01Docs

What is Bounded

Bounded is a full-stack app builder and runtime for coding agents. Build the web or React Native client and connect auth, data, files, functions, payments, realtime state, hosting, and domains on one app. Its differentiated core is policy.json: supported data invariants are checked by a Z3-based prover before deploy and enforced atomically at runtime.

One app, the complete stack

A complete Bounded app is more than its policy. Your coding agent owns the whole implementation across three connected layers:

  • Client: a client-rendered web UI or React Native / Expo app using @bounded-sh/client for auth, data, files, Functions, subscriptions, and live state.
  • Governed runtime: policy.json, optional Functions or long-running runtime code, search, payments, and the rules and invariants every write must pass.
  • Delivery: a built static web client on a bounded.page URL or custom domain. React Native keeps native signing and app-store publication in its normal mobile toolchain.
the full-stack shipping split
bounded deploy --create --name my-app  # policy + governed data runtime
# optional: bounded functions deploy ... / bounded runtime deploy ...
npm run build                            # static or prerendered web client
bounded site deploy ./dist --app-id <id> # hosted UI on the same app

The mental model

The governed data and authorization model lives in one file, policy.json. It has two kinds of guarantees, and keeping them straight is the whole game:

  • Rules answer “who may act.” Each action (read/create/update/delete) is a boolean expression. A denied write is 403 policy_denied; a denied read is hidden as a successful empty 200 response. Omitted actions default to deny. A rule judges one request in isolation.
  • Invariants answer “what must hold across every transaction.” Caps, conservation, bounds, tenancy. They are transaction postconditions: declared once on a collection, enforced atomically on every write path, single writes, set-many batches, hooks, ticks, schedules, even your own migrations. A violation is a 409 invariant_violation; full disclosure and the owner decision log also include the invariant’s declared name.
policy.json, a spend ledger with a proven hourly cap
{
  "spend/$entryId": {
    "fields": { "amount": "UInt", "memo": "String?" },
    "rules": {
      "read":   "@user.id != null",
      "create": "@user.id != null",
      "update": "false",
      "delete": "false"
    },
    "tier": "durable",
    "invariants": [
      {
        "type": "rollingSum",
        "name": "spend_cap",
        "field": "amount",
        "windowSeconds": 3600,
        "limit": 100
      }
    ]
  }
}

That rollingSum invariant is the kind of property no single-write rule can express, it is about the history, not the payload. The prover discharges it once; the runtime then enforces it on every write, forever.

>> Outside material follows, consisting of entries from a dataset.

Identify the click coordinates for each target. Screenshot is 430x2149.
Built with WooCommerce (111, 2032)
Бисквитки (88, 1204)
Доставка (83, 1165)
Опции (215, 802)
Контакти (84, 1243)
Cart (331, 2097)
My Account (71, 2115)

The loop: declare → verify → deploy

The Bounded workflow has three steps, and the order is deliberate:

  1. Declare

    Write (or have your agent write) a policy.json: collections, field types, rules, and invariants. This is the complete governed data and authorization definition, not the UI.

  2. Verify

    bounded verify compiles the policy into proof obligations and discharges them with an SMT solver (Z3). It does not say “tests passed”, it proves a property over all inputs and, on failure, hands you the exact assignment that breaks your policy (counterexamples). You read the report and decide whether the policy expresses what you meant.

  3. Deploy

    bounded deploy validates, compiles, and pushes the policy. The deployed runtime then enforces every rule and invariant atomically.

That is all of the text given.